In analysis of the latest ONS data, recruitment firm Rest Less found that the over 50s, of all other age groups, experienced the sharpest rise in economic inactivity for this period.

This means that rather than being unemployed, people had left and were no longer seeking work due to leaving to care for someone, studying, illness or retiring.

For December 2019 to February 2020, 13.9 million people over 50 were regarded as economically inactive by the ONS. Between March and May this year, this number rose by 1.4% to 14.1 million.

By comparison, the economic inactivity level of those aged 25 to 34 declined by 1% to 1.6 million in March to May 2020, and inactivity in 18 to 24-year-olds declined 0.8% to 1.6 million.
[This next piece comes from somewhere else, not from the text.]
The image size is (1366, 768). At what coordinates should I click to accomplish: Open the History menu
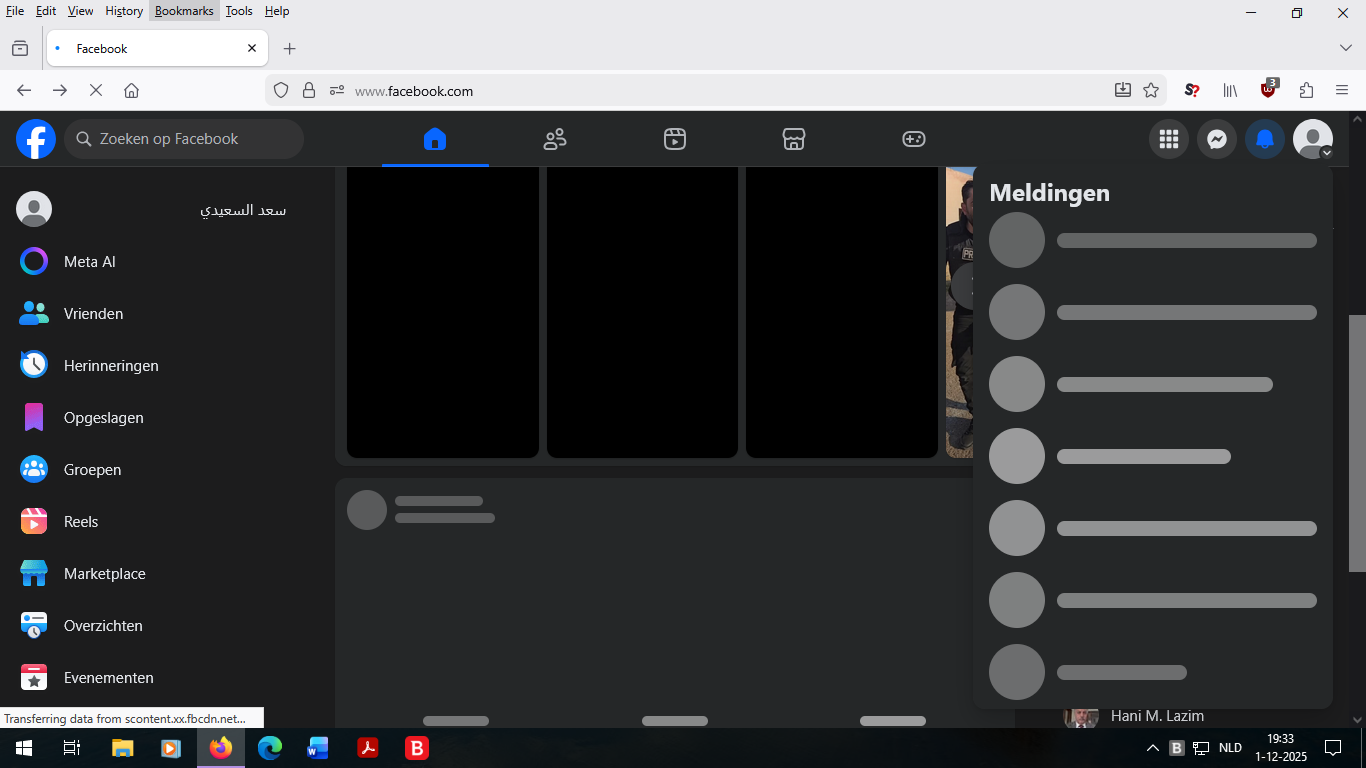(x=124, y=11)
The data adds to concerns that the government’s support schemes are overlooking other key areas of the workforce. ONS analysis from May this year also showed an increase in the number of over 50s making Universal Credit (UC) claims.

Over 50s that have left the workforce will be unable to claim their state pension until the age of 66, and an unstable job market may leave them with little options for employment, so UC or independent savings may be the only options available to them.
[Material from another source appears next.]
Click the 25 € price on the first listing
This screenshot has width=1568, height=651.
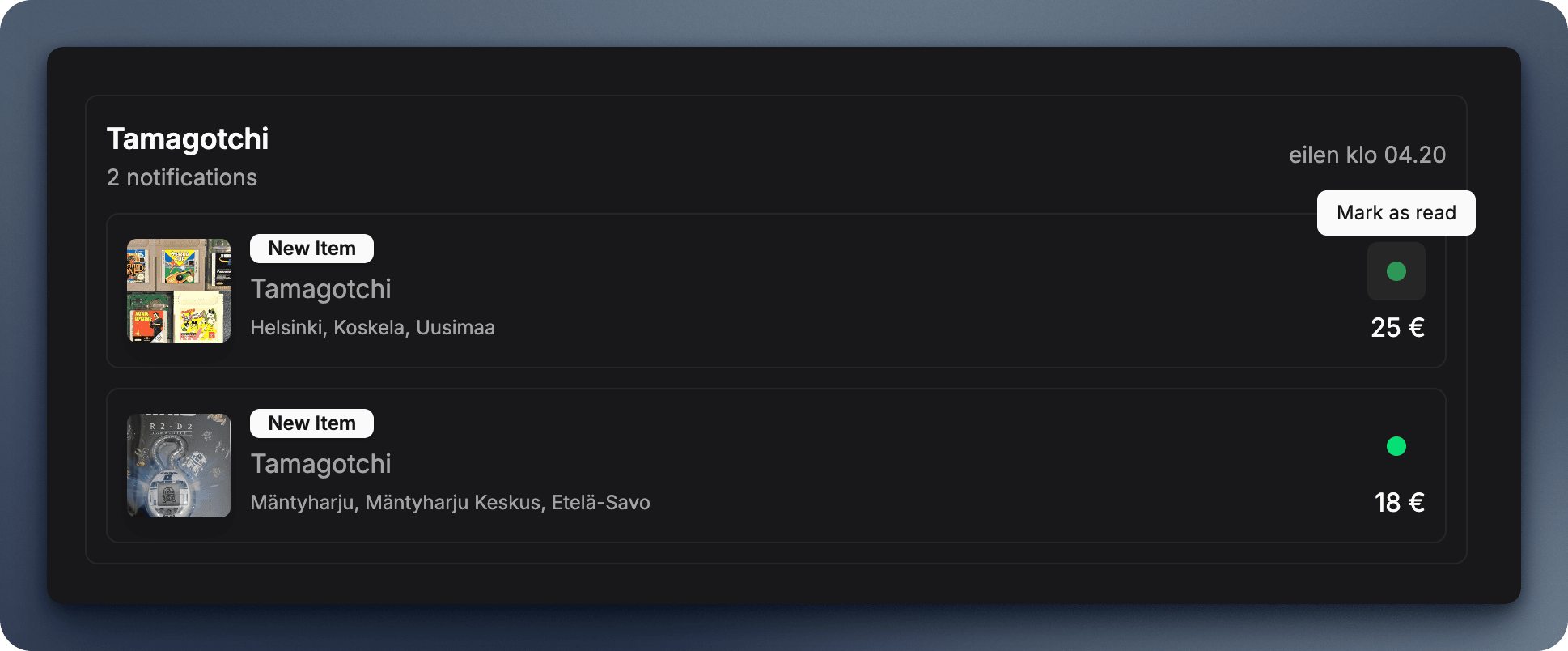(x=1396, y=328)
According to other recent findings from the Aegon Center for Longevity, 73% of UK employees are offered a retirement plan by their employer yet just 30% have a backup plan.

Rest Less founder Stuart Lewis said: “In the wake of the toughest job market in decades, there has been a significant rise in the number of workers over 50 who have lost hope in finding a job and feel forced into an early retirement that many simply cannot afford.”
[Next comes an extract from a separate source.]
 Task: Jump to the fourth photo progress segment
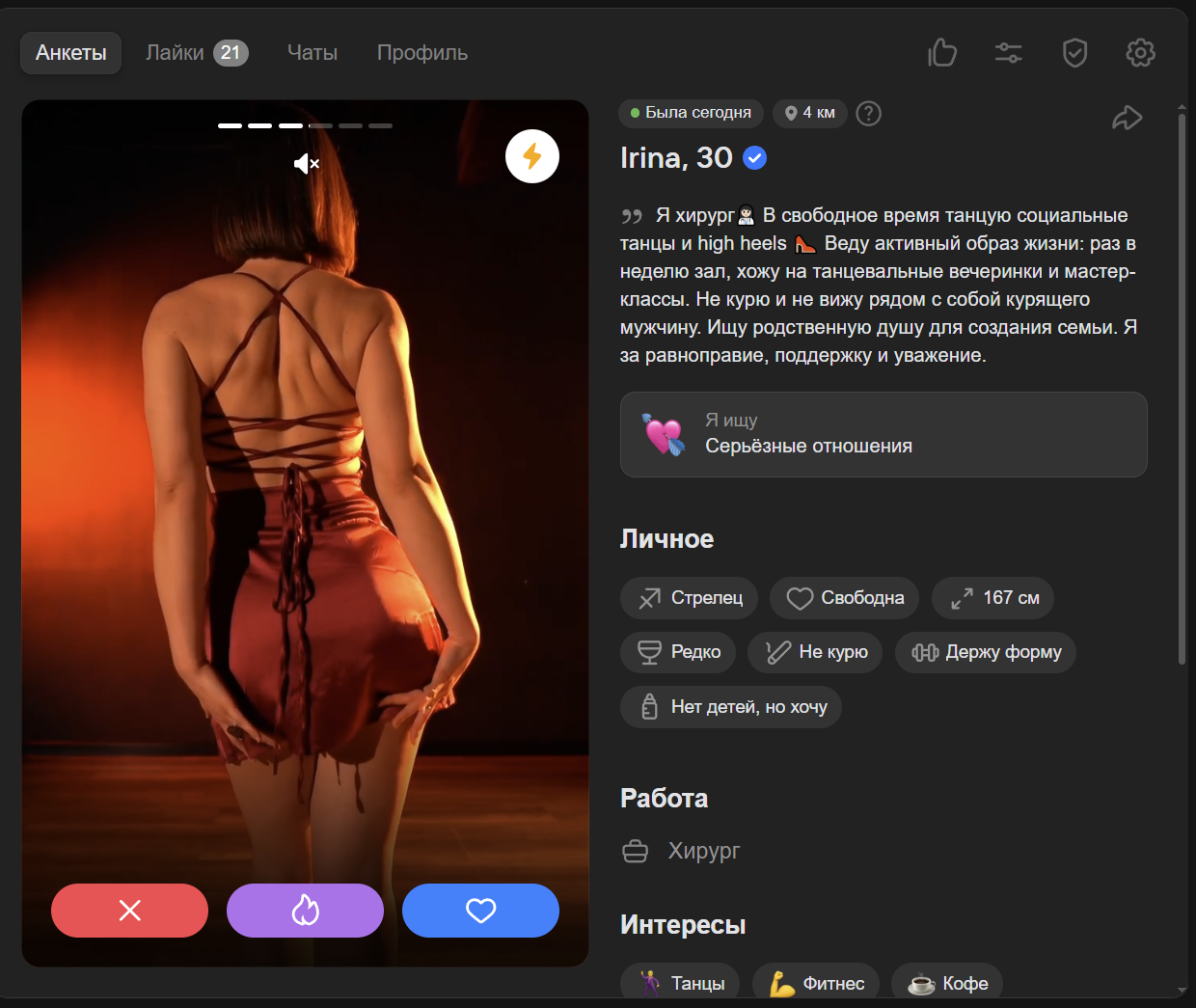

He warned that, with the furlough scheme ending in October, the situation for the over 50s could be worsened in months to come.

He added: “Sadly, these numbers are simply the canary in the coal mine, we expect this to leave a permanent scar on this generation and their employment prospects.”

Speaking to HR magazine, Lewis urged people leaders to consider the benefits of employing diverse age groups.

He said: “Workers in their 50s and 60s bring a huge amount to the workforce, such as knowledge, experience and great people skills. We see tremendous benefit in having age diverse teams of both young and old working together. This leads to great diversity of thought and experience, but also improves overall workplace happiness.

“Over the last 10 years, the over 50s have been the driving force of economic growth, responsible for nearly 80% of all of the UK’s employment growth. Losing them early from the workforce means we risk losing essential skills and a key growth dynamo to help drive us out of this recession.”

Jamie Mackenzie, director at Sodexo Engage Topic, said it’s important that employers do not forget the value over 50s bring to the workplace.

He said: “They’ve had the years to build knowledge and expertise that can support both the leadership and wider team – particularly at a time when companies need to stand out in a challenging market.

“They are known to be more committed and loyal, so from a business continuity standpoint, it makes sense to not overlook this age group when recruiting. It’s also important to take a look at any biases currently in the system, meaning that older employees are at a disadvantage.”

The Centre for Better Ageing found in 2018 that nearly a quarter of businesses (24%) are under-prepared for the challenges of an ageing workforce, and only about one in five employers are actually discussing their strategies for managing these workers.

Mackenzie added: “To unlock the potential of employees regardless of their age, businesses must look at understanding how their current policies are meeting the needs of staff, so that everyone can come to work as their best self and be as productive as possible.”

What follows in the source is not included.